Multimodal Support

SWE-agent supports multimodal AI models that can process both text and images. This enables the agent to work with visual context from GitHub issues, such as screenshots, diagrams, and UI mockups.

Overview

The multimodal implementation automatically:

Detects multimodal instances from SWE-bench Multimodal datasets
Downloads images from GitHub issue URLs
Converts to base64 markdown format for AI model consumption
Handles errors gracefully with fallback to text-only processing

Supported Image Categories

Currently, SWE-agent processes images from the problem_statement category, which includes:

Screenshots showing bugs or issues
UI mockups and design specifications
Diagrams explaining the problem
Error screenshots and visual evidence

!!! note "Design Choice" Only problem_statement images are processed to provide essential visual context for understanding the task, while preserving agent autonomy in determining solution approaches. Images from patch and test_patch categories may contain solution hints and are not processed.

Configuration

Basic Multimodal Setup

Use the pre-configured multimodal setup:

bash

sweagent run-batch \
    --config config/default_mm_with_images.yaml \
    --instances.type swe_bench \
    --instances.subset multimodal \
    --instances.split dev

Disabling Image Processing

You can disable image processing globally:

yaml

# config/your_config.yaml
agent:
  templates:
    disable_image_processing: true

Or for specific instances:

python

from sweagent.agent.problem_statement import SWEBenchMultimodalProblemStatement

problem_statement = SWEBenchMultimodalProblemStatement(
    text="Fix the rendering issue",
    issue_images=["https://example.com/screenshot.png"],
    disable_image_processing=True  # Skip image processing
)

========

Brief 1: On the SWE-agent multimodal support page, images from which categories are left unprocessed?
Brief 2: Return the text of the SWE-agent multimodal support page between "Supported Image Categories" and "are not processed.", inclusive.
Brief 3: Write the next part of the SWE-agent multimodal support page, starting after its last line.
The lines after this page have no role here.

Material provided:

========

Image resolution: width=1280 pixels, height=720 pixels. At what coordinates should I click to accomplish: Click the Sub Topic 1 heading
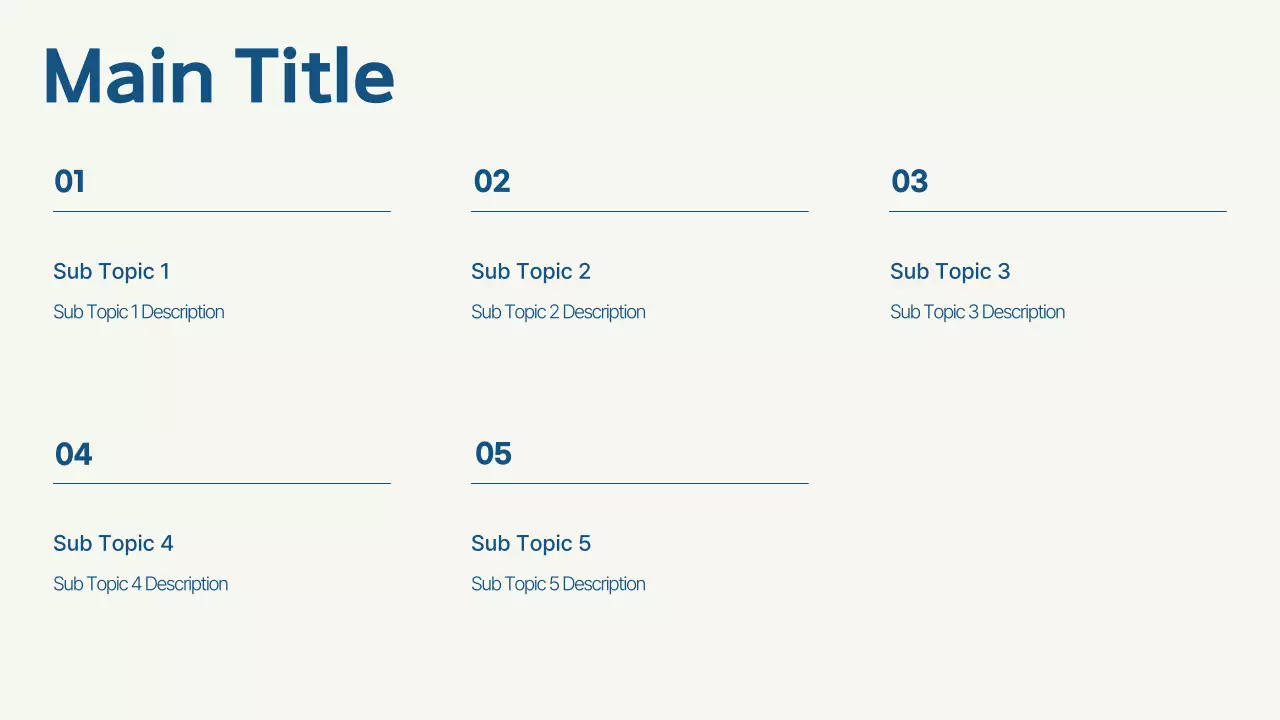pos(111,271)
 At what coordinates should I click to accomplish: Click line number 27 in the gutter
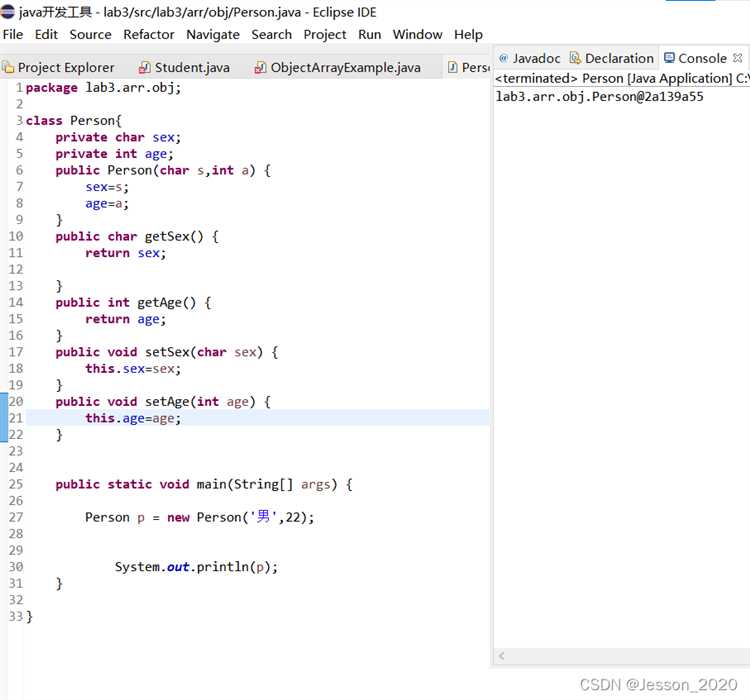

========

Written response 1: Images from the patch and test_patch categories are not processed.

Written response 2:
Supported Image Categories

Currently, SWE-agent processes images from the problem_statement category, which includes:

Screenshots showing bugs or issues
UI mockups and design specifications
Diagrams explaining the problem
Error screenshots and visual evidence

!!! note "Design Choice" Only problem_statement images are processed to provide essential visual context for understanding the task, while preserving agent autonomy in determining solution approaches. Images from patch and test_patch categories may contain solution hints and are not processed.

Written response 3:
Supported Models

Multimodal support works with any vision-capable models, including:

Claude Sonnet 4
o3 and o4-mini
Gemini 2.5 models

Example model configuration:

yaml

# model_configs/claude-sonnet-4-20250514_mm.yaml
model:
  name: claude-sonnet-4-20250514
  # Vision capabilities automatically detected

Image Processing Details

Supported Formats

PNG, JPEG, WebP images
Maximum size: 10MB per image

Example Usage

Automatic Detection

When loading SWE-bench instances, multimodal support is automatic:

json

{
    "instance_id": "example__repo-123",
    "problem_statement": "Fix the chart rendering bug...",
    "image_assets": {
        "problem_statement": ["http://example.com/chart.png"]
    }
}

Direct Usage

python

from sweagent.agent.problem_statement import SWEBenchMultimodalProblemStatement

problem_statement = SWEBenchMultimodalProblemStatement(
    text="Fix the rendering issue shown in the screenshots",
    issue_images=[
        "https://example.com/before.png",
        "https://example.com/after.png"
    ]
)

# This downloads images and converts them to base64 markdown
processed_text = problem_statement.get_problem_statement()

Configuration Options

In order to enable multimodal processing, you need to update the following configuration options:

History Processing

Enable image parsing in your configuration:

yaml

agent:
  history_processors:
    - type: image_parsing  # Parse base64 encoded images in observations

Tool Bundles

Include image and browser tools for visual tasks:

yaml

agent:
  tools:
    bundles:
      - path: tools/image_tools  # includes open_image tool to let models open image files
      - path: tools/web_browser  # includes 17 browser automation tools (click_mouse, open_site, etc.)

The web_browser bundle provides tools for:

Opening websites (open_site)
Taking screenshots (screenshot_site)
Interacting with web pages (click_mouse, type_text, scroll_on_page)
Executing JavaScript (execute_script_on_page)
And more - see the configuration guide for the full list

Templates Configuration

We've enabled multimodal processing when --instances.type=swe-bench --instances.subset=multimodal are set.

To disable this behavior, you must set --templates.disable_image_processing=true.